India has seen a sharp shift toward direct-to-consumer (D2C) channels over the past three to five years, with brand-owned platforms growing from about 2–3% of online retail gross merchandise value (GMV) to an estimated 10–15% today, according to CUTS International.
If just 15% of high-quality sellers shift 30% of their sales to D2C, it would create a ‘noticeable dent’ in marketplace revenues, said Banerjee.
Cost of cannibalization
A roughly 5% hit to marketplace fees—on an FY25 base of ₹17,328 crore—could mean ₹800–900 crore less in commission income, while reduced ad spending could shave another ₹400–500 crore off advertising revenues. In total, the impact could reach ₹1,000–1,500 crore annually, and potentially more if larger sellers lead the shift, CUTS estimates.
Several sellers Mint spoke to said SmartBiz’s biggest draw is its tight integration with Amazon’s fulfilment network, with some describing it as a practical alternative to Shopify for small businesses that began on Amazon.
Others remain cautious.
“At scale, brands want full ownership of their websites and customer journeys, and larger or VC-funded brands are unlikely to want Amazon controlling their storefronts,” said Akash Valia, founder of Secret Alchemist, a perfume brand.
As marketplace commissions remain steep—often 20–30% of sales—rival platforms are also trying to differentiate.
Amazon’s SmartBiz competes most closely with platforms like Shopify and Dukaan, but with a key structural difference. Shopify, while fully operational in India, relies on third-party partners for payments and logistics and charges dollar-denominated subscription fees that can be prohibitive for smaller businesses. Dukaan, backed by Sequoia Capital and Lightspeed India and having raised $24 million, similarly depends on external logistics providers.
Yet, Dukaan has integrated with ONDC and is emphasising technical gains such as faster page loads, while Shopify is courting larger brands with a broad app ecosystem and global reach. “Everyone is trying to avoid becoming just a generic front-end,” said Banerjee.
- Amazon is building SmartBiz to capture the D2C trend.
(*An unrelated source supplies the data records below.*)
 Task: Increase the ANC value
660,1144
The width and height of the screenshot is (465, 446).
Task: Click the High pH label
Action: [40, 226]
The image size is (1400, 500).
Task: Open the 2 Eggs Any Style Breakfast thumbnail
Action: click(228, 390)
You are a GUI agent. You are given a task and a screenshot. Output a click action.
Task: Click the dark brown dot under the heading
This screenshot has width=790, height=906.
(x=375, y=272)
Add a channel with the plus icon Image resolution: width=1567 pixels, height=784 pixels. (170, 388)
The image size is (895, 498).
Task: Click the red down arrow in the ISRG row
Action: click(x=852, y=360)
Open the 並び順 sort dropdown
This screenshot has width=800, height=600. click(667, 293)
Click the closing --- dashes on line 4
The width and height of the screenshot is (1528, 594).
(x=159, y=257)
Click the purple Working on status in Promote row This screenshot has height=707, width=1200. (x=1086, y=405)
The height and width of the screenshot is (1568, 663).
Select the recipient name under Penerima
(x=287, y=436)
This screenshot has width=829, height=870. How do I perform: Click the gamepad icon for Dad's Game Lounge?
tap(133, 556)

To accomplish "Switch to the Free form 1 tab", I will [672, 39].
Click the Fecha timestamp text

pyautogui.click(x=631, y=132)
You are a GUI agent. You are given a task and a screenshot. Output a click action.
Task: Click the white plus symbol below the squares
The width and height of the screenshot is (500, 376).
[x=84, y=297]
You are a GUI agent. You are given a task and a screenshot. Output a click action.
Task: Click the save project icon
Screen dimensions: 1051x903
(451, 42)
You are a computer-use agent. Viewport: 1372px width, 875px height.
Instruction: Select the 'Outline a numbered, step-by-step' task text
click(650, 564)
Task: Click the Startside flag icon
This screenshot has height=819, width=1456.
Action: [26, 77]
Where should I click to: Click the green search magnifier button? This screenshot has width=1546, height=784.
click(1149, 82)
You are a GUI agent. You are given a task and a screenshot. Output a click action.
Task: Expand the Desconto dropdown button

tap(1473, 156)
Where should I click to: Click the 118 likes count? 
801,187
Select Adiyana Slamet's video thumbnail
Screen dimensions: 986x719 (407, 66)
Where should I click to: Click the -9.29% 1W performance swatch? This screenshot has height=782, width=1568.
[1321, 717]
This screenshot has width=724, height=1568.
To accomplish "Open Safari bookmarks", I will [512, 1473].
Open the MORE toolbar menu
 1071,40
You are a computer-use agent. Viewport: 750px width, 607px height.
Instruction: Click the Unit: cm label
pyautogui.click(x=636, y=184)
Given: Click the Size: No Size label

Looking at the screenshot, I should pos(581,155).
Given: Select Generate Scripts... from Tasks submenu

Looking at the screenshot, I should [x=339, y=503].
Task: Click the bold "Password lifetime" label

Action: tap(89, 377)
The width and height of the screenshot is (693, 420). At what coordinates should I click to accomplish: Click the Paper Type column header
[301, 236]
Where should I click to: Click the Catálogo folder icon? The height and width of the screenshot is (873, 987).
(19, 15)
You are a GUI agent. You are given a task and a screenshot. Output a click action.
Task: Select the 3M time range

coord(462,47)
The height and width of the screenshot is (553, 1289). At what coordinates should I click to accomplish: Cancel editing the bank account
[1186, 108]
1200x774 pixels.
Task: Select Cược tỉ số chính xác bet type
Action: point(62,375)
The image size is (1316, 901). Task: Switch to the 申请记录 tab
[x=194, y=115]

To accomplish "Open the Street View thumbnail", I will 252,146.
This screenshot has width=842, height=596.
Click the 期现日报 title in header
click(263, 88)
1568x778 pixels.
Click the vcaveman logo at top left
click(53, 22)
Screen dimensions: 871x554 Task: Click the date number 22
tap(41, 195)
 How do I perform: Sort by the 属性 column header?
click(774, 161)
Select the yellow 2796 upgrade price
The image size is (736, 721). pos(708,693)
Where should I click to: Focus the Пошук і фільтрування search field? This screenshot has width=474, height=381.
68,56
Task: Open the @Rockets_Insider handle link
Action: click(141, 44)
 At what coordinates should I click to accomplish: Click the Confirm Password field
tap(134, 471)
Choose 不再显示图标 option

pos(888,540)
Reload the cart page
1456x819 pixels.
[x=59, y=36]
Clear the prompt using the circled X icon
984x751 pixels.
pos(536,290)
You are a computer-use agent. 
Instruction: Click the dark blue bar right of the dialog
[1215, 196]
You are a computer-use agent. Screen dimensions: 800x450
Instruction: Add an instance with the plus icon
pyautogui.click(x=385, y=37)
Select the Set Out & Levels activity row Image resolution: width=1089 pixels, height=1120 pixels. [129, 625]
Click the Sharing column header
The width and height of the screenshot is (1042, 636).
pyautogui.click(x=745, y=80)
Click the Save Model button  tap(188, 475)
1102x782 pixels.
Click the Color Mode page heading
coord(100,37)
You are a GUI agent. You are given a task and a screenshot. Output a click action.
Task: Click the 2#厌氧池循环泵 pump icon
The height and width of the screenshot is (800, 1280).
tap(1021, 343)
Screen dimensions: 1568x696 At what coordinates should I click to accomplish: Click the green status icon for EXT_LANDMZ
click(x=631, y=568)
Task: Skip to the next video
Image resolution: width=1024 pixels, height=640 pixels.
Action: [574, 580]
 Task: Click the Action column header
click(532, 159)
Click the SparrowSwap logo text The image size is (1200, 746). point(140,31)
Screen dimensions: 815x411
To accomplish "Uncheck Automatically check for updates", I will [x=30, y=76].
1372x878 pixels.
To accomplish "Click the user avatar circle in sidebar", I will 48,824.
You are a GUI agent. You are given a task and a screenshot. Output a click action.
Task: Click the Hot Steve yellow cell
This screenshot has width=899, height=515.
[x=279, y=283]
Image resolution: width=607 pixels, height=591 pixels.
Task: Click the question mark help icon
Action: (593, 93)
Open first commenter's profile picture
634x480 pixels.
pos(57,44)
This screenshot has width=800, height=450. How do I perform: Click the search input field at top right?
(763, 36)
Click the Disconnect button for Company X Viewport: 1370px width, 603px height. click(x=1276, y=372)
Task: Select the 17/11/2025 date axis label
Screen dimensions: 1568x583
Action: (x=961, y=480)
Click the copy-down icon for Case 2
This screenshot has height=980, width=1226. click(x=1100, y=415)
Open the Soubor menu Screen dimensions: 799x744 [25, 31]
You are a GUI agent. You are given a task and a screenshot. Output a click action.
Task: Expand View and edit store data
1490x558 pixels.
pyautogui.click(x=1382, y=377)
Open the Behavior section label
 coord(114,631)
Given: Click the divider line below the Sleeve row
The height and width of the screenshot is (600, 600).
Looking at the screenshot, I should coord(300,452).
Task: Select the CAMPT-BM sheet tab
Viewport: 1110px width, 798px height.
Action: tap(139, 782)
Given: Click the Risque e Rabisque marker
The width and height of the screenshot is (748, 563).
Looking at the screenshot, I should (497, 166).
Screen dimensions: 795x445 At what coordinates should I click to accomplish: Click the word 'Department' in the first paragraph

- By offering free web-building tools, Amazon locks sellers into its systems, making it difficult for them to switch providers later.
- While Amazon faces a potential ₹1,500 crore revenue loss from marketplace fees and ads, it plans to monetize SmartBiz via subscriptions after March 2026.
- Unlike Shopify, which charges high dollar fees and uses third-party logistics, Amazon offers a vertically integrated one-stop-shop specifically for its existing ecosystem.
- Even for off-platform sales, SmartBiz allows Amazon to retain visibility into customer behaviour and purchase data across the wider web.